TASK BRIEF. Print the data below verbatim, from the line with "You are a computer-use" to the line with "click(207, 121)", including both of those lines.

MATERIAL PROVIDED.
------------------------------------------------------------

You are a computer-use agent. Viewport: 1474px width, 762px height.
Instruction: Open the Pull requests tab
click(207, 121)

------------------------------------------------------------

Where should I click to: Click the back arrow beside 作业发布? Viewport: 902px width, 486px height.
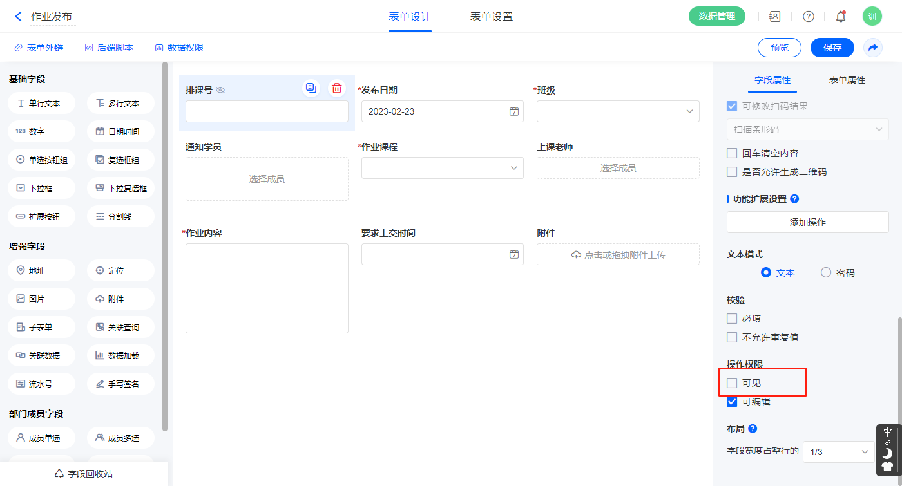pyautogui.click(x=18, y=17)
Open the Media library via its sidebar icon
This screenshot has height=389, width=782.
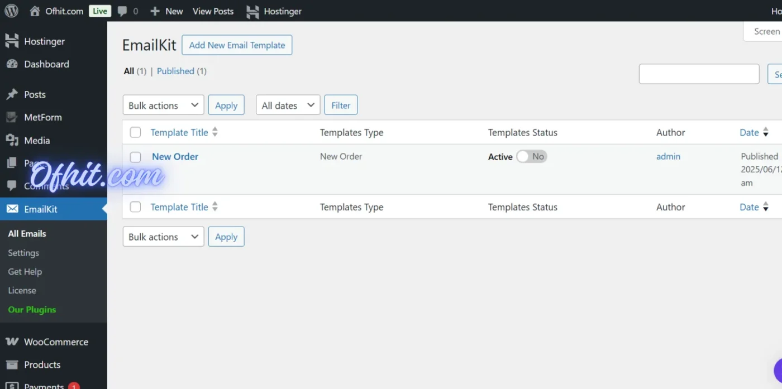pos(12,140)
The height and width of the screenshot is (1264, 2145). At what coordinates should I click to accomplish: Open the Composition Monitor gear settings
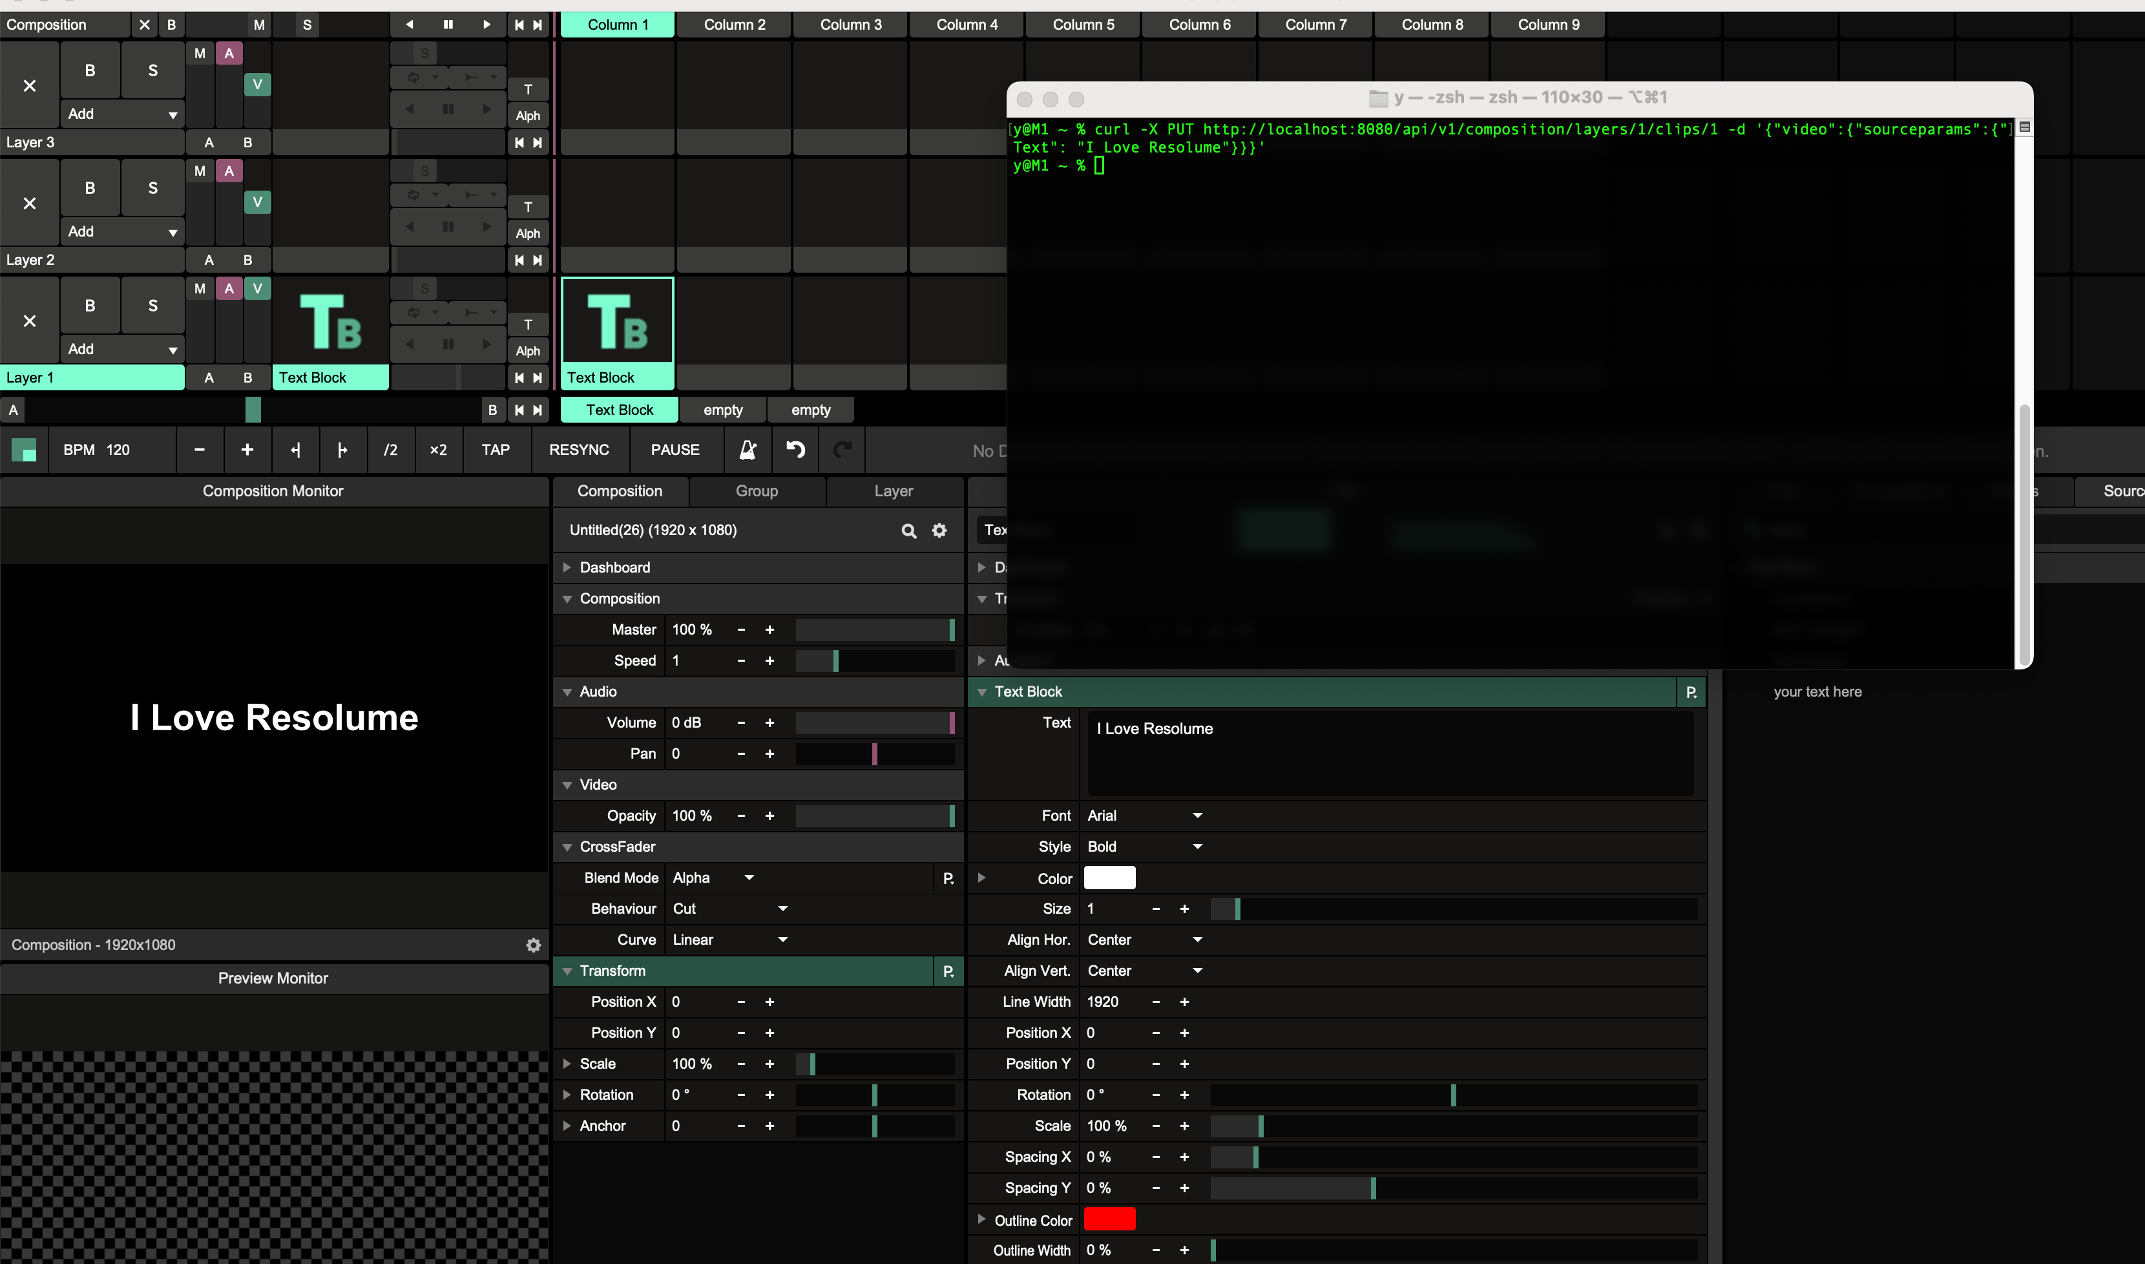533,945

------------------------------------------------------------

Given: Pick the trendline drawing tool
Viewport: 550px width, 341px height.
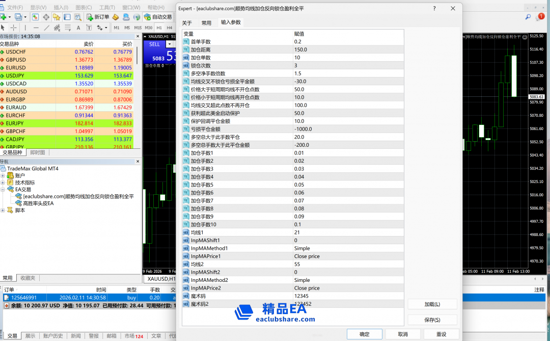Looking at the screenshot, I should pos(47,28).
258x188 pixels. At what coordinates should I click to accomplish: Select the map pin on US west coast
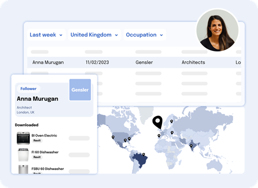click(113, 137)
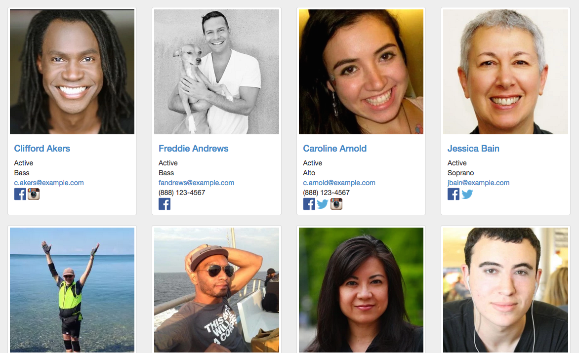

------------------------------------------------------------

TASK SOLUTION.
You are a computer-use agent. Viewport: 1474px width, 762px height.
Instruction: Open the Pull requests tab
click(207, 121)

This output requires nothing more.